*练习题目 1*. 逐字照抄下面的记录：从记录的第一行抄起，抄到含有“[1065, 170]”的那一行为止，首尾两行都要包括。

实验四：MapReduce中级编程实践

最新推荐文章于 2024-05-29 11:06:45 发布

余诚诚诚诚

最新推荐文章于 2024-05-29 11:06:45 发布

阅读量543

点赞数

文章标签： mapreduce hadoop 大数据

本文链接：https://blog.csdn.net/qq_46023947/article/details/121041769

版权

一、实验目的

通过实验掌握基本的MapReduce编程方法；
掌握用MapReduce解决一些常见的数据处理问题，包括数据去重计数、数据排序。

二、实验平台

操作系统：Linux
Hadoop版本：3.2.2

三、实验步骤

文件有点大只取用了部分数据

import java.io.BufferedReader;
import java.io.BufferedWriter;
import java.io.File;
import java.io.FileReader;
import java.io.FileWriter;
public class file {
    public static void main(String[] args){
        File inFile = new File("/home/yuchen/user.csv"); // 读取的CSV文件
        File outFile = new File("/home/yuchen/file.csv");//写出的CSV文件
        try {
            BufferedReader reader = new BufferedReader(new FileReader(inFile));
            BufferedWriter writer = new BufferedWriter(new FileWriter(outFile));
            String str;
            int num=0;
            while((str=reader.readLine())!= null&&num++<=100){
                String[] strSplit= str.split("\t");
                writer.write(strSplit[2]+"\t"+strSplit[16]+"\t"+strSplit[24]+"\t"+strSplit[25]);
                writer.newLine();
            }
            reader.close();
            writer.close();
        } catch (Exception ex) {
            ex.printStackTrace();
        }
    }
}

（一）对访问同一个网站的用户去重计数。

*练习题目 2*. 根据文本节选，实验所用的Hadoop版本是多少？

*所给记录*.
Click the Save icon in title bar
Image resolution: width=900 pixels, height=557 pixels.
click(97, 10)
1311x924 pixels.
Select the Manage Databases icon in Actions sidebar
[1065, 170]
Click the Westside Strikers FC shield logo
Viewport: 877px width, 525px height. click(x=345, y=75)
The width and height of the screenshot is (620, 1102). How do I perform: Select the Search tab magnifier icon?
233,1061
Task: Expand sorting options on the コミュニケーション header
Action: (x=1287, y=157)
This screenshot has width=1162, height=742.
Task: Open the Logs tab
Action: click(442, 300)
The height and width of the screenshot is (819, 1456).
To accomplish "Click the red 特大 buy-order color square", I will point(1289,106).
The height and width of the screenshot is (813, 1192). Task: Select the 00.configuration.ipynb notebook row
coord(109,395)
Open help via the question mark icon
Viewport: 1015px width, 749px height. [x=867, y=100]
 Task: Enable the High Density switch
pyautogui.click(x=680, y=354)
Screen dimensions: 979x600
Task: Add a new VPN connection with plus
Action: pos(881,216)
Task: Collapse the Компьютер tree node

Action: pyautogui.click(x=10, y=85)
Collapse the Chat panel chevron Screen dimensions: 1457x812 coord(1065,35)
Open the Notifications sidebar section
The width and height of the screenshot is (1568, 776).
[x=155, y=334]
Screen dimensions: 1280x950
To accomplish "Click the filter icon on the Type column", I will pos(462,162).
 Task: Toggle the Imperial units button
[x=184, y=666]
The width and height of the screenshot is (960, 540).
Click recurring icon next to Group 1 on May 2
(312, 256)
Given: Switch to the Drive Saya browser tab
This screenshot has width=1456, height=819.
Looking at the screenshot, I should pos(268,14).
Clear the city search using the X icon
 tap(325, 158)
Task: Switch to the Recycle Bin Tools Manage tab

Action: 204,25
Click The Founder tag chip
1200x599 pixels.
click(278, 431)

*参考答案 1*.
Click the Save icon in title bar
Image resolution: width=900 pixels, height=557 pixels.
click(97, 10)
1311x924 pixels.
Select the Manage Databases icon in Actions sidebar
[1065, 170]

*参考答案 2*. 3.2.2